El cuidado de pacientes en fase terminal implica una sobrecarga significativa para los cuidadores principales, manifestada en fatiga, insomnio, ansiedad, dolor físico y aislamiento social, lo que puede afectar tanto su salud como la calidad de los cuidados. La enfermería desempeña un papel esencial al detectar precozmente signos de sobrecarga, ofrecer educación sobre técnicas de cuidado, fomentar estrategias de afrontamiento, promover recursos de apoyo y estimular el autocuidado.
Se presenta el caso de una mujer de 52 años, cuidadora principal de su esposo con cáncer de pulmón terminal, que dedica más de 12 horas diarias al cuidado, con insomnio, cansancio, dolor lumbar, tristeza y disminución de actividades recreativas.

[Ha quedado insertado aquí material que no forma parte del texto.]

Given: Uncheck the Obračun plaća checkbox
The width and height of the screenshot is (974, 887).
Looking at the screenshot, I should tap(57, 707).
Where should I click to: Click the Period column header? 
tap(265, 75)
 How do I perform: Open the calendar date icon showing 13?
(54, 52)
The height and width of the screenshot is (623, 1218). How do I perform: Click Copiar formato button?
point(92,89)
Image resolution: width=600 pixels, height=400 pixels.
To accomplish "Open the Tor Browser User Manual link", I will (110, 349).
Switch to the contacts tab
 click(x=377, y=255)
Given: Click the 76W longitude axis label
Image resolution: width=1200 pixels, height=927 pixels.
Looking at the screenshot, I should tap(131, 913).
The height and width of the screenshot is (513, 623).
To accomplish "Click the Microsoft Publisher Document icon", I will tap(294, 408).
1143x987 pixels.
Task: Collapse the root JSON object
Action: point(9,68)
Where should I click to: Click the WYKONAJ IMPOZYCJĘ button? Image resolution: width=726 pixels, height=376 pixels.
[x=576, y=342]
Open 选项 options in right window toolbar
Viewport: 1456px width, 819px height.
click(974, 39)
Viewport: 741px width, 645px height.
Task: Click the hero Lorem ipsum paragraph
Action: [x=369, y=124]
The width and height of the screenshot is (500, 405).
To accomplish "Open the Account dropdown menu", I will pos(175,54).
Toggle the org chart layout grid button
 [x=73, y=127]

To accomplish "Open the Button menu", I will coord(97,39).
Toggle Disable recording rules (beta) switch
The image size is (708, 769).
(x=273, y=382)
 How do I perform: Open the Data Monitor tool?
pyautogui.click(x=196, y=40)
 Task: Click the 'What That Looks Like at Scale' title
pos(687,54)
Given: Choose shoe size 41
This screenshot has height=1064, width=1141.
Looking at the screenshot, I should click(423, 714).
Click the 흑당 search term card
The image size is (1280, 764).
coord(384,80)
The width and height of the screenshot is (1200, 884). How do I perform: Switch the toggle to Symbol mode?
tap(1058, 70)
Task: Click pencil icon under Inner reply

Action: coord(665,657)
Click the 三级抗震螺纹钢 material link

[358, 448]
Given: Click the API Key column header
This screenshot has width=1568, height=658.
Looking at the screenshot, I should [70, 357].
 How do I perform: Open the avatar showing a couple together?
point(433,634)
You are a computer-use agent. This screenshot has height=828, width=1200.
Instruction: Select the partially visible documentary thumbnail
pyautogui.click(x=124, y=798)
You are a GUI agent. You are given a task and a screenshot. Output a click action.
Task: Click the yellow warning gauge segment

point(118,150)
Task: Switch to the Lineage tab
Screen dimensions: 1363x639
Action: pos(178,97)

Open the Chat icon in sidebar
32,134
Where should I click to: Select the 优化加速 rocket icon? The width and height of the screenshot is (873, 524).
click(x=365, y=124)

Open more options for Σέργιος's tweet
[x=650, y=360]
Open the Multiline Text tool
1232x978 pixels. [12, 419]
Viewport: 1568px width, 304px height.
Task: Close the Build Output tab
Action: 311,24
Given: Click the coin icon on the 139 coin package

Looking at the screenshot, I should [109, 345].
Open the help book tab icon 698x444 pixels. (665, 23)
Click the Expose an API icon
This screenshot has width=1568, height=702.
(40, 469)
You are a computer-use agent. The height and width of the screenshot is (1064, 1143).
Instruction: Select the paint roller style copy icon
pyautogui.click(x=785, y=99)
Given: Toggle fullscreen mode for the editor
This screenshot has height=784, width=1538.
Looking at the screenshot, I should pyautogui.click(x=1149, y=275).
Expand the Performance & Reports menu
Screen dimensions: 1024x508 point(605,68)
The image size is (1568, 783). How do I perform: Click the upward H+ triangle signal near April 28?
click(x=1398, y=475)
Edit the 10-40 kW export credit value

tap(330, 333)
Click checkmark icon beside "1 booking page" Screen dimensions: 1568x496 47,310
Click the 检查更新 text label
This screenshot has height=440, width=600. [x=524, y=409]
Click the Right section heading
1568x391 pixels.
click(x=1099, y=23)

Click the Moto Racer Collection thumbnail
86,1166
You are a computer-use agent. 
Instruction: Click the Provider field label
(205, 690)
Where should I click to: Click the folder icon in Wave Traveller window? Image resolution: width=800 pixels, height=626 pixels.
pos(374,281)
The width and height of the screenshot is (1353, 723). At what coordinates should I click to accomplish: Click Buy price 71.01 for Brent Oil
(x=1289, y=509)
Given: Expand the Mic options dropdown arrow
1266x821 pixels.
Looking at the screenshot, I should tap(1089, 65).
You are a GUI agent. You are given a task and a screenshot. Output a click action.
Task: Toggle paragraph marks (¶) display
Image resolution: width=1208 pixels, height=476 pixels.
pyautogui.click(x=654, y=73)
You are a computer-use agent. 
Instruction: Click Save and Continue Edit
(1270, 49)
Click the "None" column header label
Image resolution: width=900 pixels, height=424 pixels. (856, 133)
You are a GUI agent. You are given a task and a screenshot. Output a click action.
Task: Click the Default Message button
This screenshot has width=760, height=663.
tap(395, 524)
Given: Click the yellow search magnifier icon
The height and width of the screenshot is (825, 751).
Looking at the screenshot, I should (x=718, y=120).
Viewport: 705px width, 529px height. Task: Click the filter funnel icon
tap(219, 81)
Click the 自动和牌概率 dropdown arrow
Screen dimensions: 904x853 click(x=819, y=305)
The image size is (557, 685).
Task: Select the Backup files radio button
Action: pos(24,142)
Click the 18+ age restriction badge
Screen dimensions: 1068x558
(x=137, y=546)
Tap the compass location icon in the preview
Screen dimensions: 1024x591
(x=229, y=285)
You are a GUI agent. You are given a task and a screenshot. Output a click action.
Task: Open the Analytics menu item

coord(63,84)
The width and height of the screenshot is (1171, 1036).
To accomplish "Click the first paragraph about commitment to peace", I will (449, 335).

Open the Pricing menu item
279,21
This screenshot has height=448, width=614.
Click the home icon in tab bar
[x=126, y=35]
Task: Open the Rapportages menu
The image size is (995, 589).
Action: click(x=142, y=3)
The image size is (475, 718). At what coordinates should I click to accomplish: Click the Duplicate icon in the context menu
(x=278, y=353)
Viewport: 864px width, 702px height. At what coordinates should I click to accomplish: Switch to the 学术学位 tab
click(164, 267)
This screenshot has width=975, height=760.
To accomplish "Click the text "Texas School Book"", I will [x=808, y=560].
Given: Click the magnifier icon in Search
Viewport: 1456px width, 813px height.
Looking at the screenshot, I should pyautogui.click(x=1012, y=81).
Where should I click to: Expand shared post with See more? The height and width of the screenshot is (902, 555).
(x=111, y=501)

La valoración según Henderson evidenció alteraciones en sueño, nutrición, postura y bienestar social. Los diagnósticos de enfermería incluyeron fatiga, ansiedad, deterioro del sueño y necesidad de apoyo en afrontamiento, abordados mediante manejo de energía, escucha activa, rutinas de sueño y derivación a recursos comunitarios.
El enfoque integral y multidisciplinar asegura la salud del cuidador y la calidad de atención al paciente.
Caring for patients in the terminal phase imposes a significant burden on primary caregivers, manifested as fatigue, insomnia, anxiety, physical pain, and social isolation, which can affect both their health and the quality of care provided. Nursing plays a key role in early detection of caregiver overload, education on care techniques, promotion of coping strategies, provision of support resources, and encouragement of self-care.
This case describes a 52-year-old woman, primary caregiver of her husband with terminal lung cancer, dedicating over 12 hours daily to care, experiencing insomnia, fatigue, lumbar pain, sadness, and reduced recreational activities.
Henderson’s needs assessment identified disturbances in sleep, nutrition, posture, and social well-being. Nursing diagnoses included fatigue, anxiety, sleep pattern disturbance, and readiness for enhanced coping, addressed through energy management, active listening, sleep routines, and referral to community resources.
An integral and multidisciplinary approach ensures caregiver well-being and high-quality patient care.